What to produce => Can you rewrite the records below, switching "To accomplish" to "To carry out" and leaving everything else unchanged?

[Click-target data]
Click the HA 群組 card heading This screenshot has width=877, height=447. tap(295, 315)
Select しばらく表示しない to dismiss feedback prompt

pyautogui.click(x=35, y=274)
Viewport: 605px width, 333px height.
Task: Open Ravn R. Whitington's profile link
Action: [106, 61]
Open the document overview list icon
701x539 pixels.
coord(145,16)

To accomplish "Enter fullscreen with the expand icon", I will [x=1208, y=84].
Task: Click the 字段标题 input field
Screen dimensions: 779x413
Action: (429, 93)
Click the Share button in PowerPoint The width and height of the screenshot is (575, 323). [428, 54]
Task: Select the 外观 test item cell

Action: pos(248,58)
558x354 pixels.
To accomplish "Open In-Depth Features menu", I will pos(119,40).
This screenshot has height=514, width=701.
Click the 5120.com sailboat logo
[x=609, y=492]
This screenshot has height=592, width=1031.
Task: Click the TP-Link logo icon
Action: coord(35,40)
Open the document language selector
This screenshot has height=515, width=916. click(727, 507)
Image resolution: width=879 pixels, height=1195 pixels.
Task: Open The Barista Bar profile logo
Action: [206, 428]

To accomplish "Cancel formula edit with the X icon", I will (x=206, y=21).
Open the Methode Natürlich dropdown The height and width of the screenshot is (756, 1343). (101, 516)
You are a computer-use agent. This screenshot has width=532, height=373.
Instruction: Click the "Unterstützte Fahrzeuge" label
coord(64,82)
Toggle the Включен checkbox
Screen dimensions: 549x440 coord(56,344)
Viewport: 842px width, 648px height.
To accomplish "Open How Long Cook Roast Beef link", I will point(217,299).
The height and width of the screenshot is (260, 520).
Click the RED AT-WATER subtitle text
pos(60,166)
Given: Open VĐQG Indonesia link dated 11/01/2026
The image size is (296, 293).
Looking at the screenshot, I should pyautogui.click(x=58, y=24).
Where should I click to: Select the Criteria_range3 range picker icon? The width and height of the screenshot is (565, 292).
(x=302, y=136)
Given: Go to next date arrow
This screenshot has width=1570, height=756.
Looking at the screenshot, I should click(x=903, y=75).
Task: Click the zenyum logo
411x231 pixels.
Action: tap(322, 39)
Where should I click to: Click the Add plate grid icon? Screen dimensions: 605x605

Final answer =>
Click the HA 群組 card heading This screenshot has width=877, height=447. tap(295, 315)
Select しばらく表示しない to dismiss feedback prompt

pyautogui.click(x=35, y=274)
Viewport: 605px width, 333px height.
Task: Open Ravn R. Whitington's profile link
Action: [106, 61]
Open the document overview list icon
701x539 pixels.
coord(145,16)

To carry out "Enter fullscreen with the expand icon", I will [x=1208, y=84].
Task: Click the 字段标题 input field
Screen dimensions: 779x413
Action: (429, 93)
Click the Share button in PowerPoint The width and height of the screenshot is (575, 323). [428, 54]
Task: Select the 外观 test item cell

Action: pos(248,58)
558x354 pixels.
To carry out "Open In-Depth Features menu", I will pos(119,40).
This screenshot has height=514, width=701.
Click the 5120.com sailboat logo
[x=609, y=492]
This screenshot has height=592, width=1031.
Task: Click the TP-Link logo icon
Action: coord(35,40)
Open the document language selector
This screenshot has height=515, width=916. click(727, 507)
Image resolution: width=879 pixels, height=1195 pixels.
Task: Open The Barista Bar profile logo
Action: [206, 428]

To carry out "Cancel formula edit with the X icon", I will (x=206, y=21).
Open the Methode Natürlich dropdown The height and width of the screenshot is (756, 1343). (101, 516)
You are a computer-use agent. This screenshot has width=532, height=373.
Instruction: Click the "Unterstützte Fahrzeuge" label
coord(64,82)
Toggle the Включен checkbox
Screen dimensions: 549x440 coord(56,344)
Viewport: 842px width, 648px height.
To carry out "Open How Long Cook Roast Beef link", I will point(217,299).
The height and width of the screenshot is (260, 520).
Click the RED AT-WATER subtitle text
pos(60,166)
Given: Open VĐQG Indonesia link dated 11/01/2026
The image size is (296, 293).
Looking at the screenshot, I should pyautogui.click(x=58, y=24).
Where should I click to: Select the Criteria_range3 range picker icon? The width and height of the screenshot is (565, 292).
(x=302, y=136)
Given: Go to next date arrow
This screenshot has width=1570, height=756.
Looking at the screenshot, I should click(x=903, y=75).
Task: Click the zenyum logo
411x231 pixels.
Action: tap(322, 39)
Where should I click to: Click the Add plate grid icon? Screen dimensions: 605x605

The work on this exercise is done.